FIGURE 3. Change in basic fibroblast growth factor (FGF-2) concentration (mg/mg Protein) vs. Time (Day) in rat ischemic wound model.
In addition to ischemic and chronic wound healing, we have recently begun using NASA LEDs to promote healing of acute oral lesions in pediatric leukemia patients. As a final life-saving effort, leukemia patients are given healthy bone marrow from an HLA-matched donor. Prior to the transplant, the patient is given a lethal dose of chemo and radiation therapy in order to destroy their own, cancerous, bone marrow. Because many chemotherapeutic drugs as well as radiation therapy kill all rapidly dividing cells indiscriminately, the mucosal linings of the mouth and gastrointestinal tract are often damaged during the treatment. As a result of these GI effects, patients often develop ulcers in their mouths (oral mucositis), and suffer from nausea and diarrhea. Oral mucositis is a significant risk for this population as it can impair the ability to eat and drink, and poses a risk for infection in this immunocompromized patient. Because lasers have been shown to speed healing of oral mucositis (Barasch, et al., 1995), we have recently expanded the wound-healing abilities of NASA LEDs to include these oral lesions. Beginning on the day after the last dose of chemotherapy, we treat one side of the mouth with a 688nm LED at 4J/cm2 daily until the lesions are healed. Dental clinicians monitor the rate of healing by using an Oral Mucositis Index (Schubert, et al., 1992) and a Visual Analog Scale to assess mouth pain. Although many BMT patients must receive intravenous feeding due to their oral mucositis, all of the patients we have treated with LEDs have been able to eat, drink, and talk. All have had nausea, diarrhea, and sore throats, indicating mucositis elsewhere in their GI tract, but their oral cavities have been markedly less affected by mucosal ulcers. This study has only included 10% of our target subject number (3/30), and the data so far is preliminary (figure1), but reports by the attending oncologists reveal that these patients have developed significantly less oral mucositis than was expected, especially Patient 2 who received Melphalan, which is notorious for causing severe mucositis.

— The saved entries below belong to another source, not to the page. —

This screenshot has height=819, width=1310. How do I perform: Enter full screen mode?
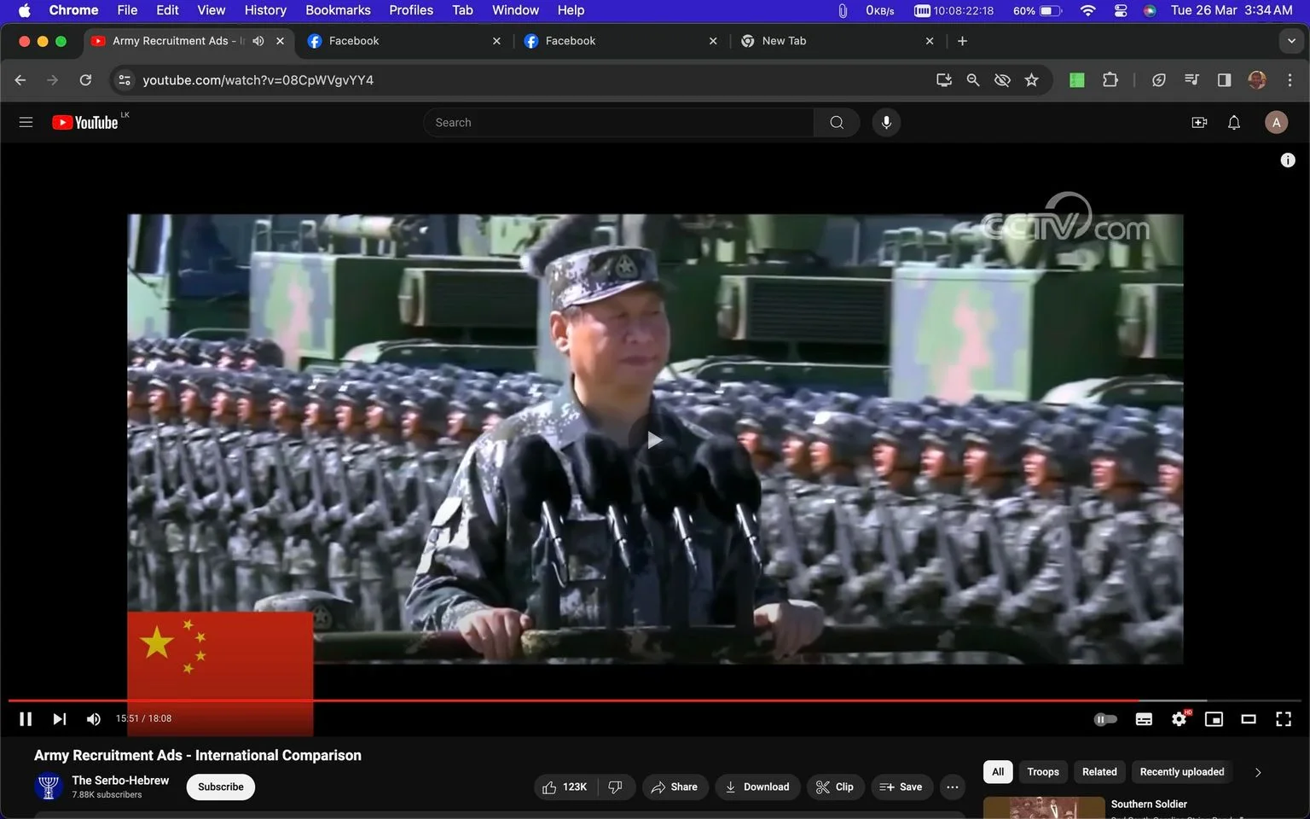click(1284, 719)
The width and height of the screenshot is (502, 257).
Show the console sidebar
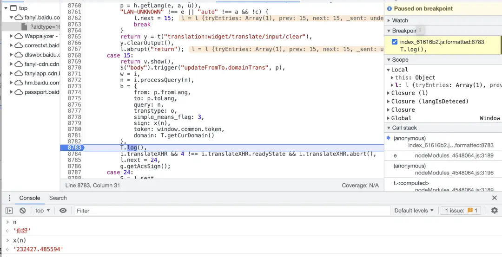[x=9, y=211]
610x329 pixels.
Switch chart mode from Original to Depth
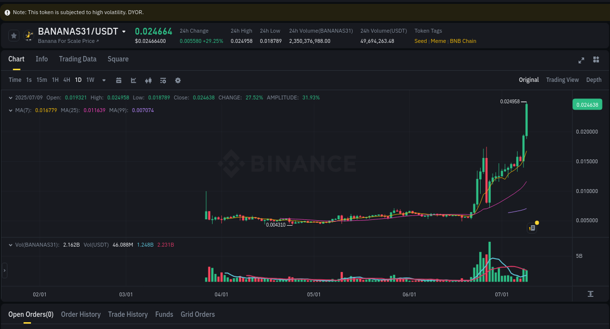click(x=593, y=79)
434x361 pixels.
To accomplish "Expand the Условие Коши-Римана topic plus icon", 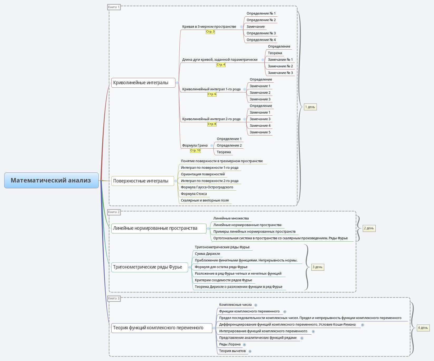I will 363,325.
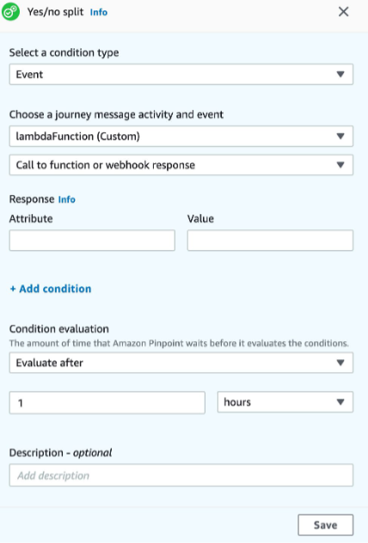This screenshot has height=543, width=368.
Task: Click the wait duration field showing 1
Action: (x=107, y=402)
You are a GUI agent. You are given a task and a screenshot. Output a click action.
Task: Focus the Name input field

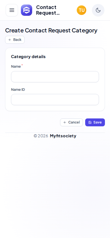tap(55, 77)
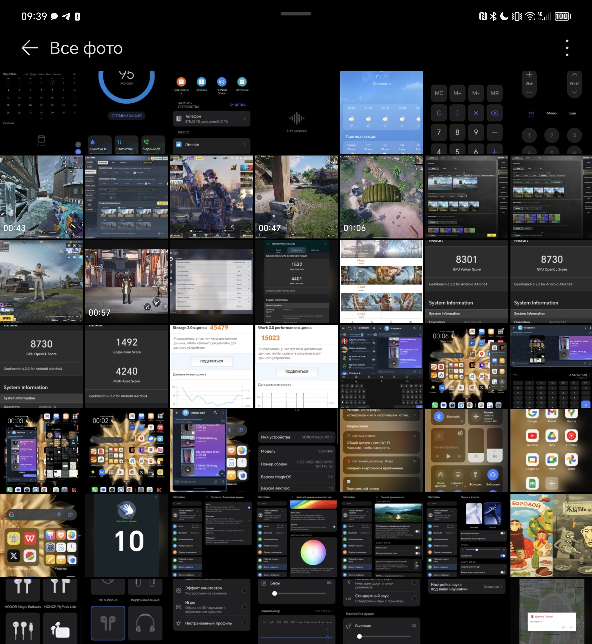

All patients have had Patient Controlled Analgesia (PCA) with morphine sulfate, but all have reported that it was not their mouths that caused them to activate it.Further In Vitro LED Cell Growth Studies
In order to better understand the effects of LEDs on cell growth and proliferation, we have measured radiolabeled thymidine incorporation in vitro in several cell lines treated with LEDs at various wavelengths and energy levels. As previously reported (Whelan, 2000), 3T3 fibroblasts (mouse derived skin cells) responded extremely well to LED exposure. Cell growth increased 150-200% over untreated controls. Additionally, we have treated osteoblasts (rat derived bone cells), and L6 rat skeletal muscle cells with LEDs and have found that both fibroblasts and particularly osteoblasts demonstrated a growth-phase specificity to LED treatment, responding only when cells are in the growth phase. In these experiments, fibroblasts and osteoblasts at a concentration of 1×104 cells/well were seeded in 24 well plates with a well diameter of 2 square centimeters. DNA synthesis was determined on the second, third and fourth days in culture for both fibroblasts (figure 1) and osteoblasts (figure 2). Exposure to LED irradiation accelerated the growth rate of fibroblasts and osteoblasts in culture for 2 to 3 days (growing phase), but showed no significant change in growth rate for cells in culture at 4 days (stationary phase). These data are important demonstrations of cell-cell contact inhibition, which occurs in vitro once cell cultures approach confluence. This is analogous in vivo to a healthy organism, which will regenerate healing tissue, but stop further growth when healing is complete. It is important to demonstrate that LED treatment accelerates this normal healing.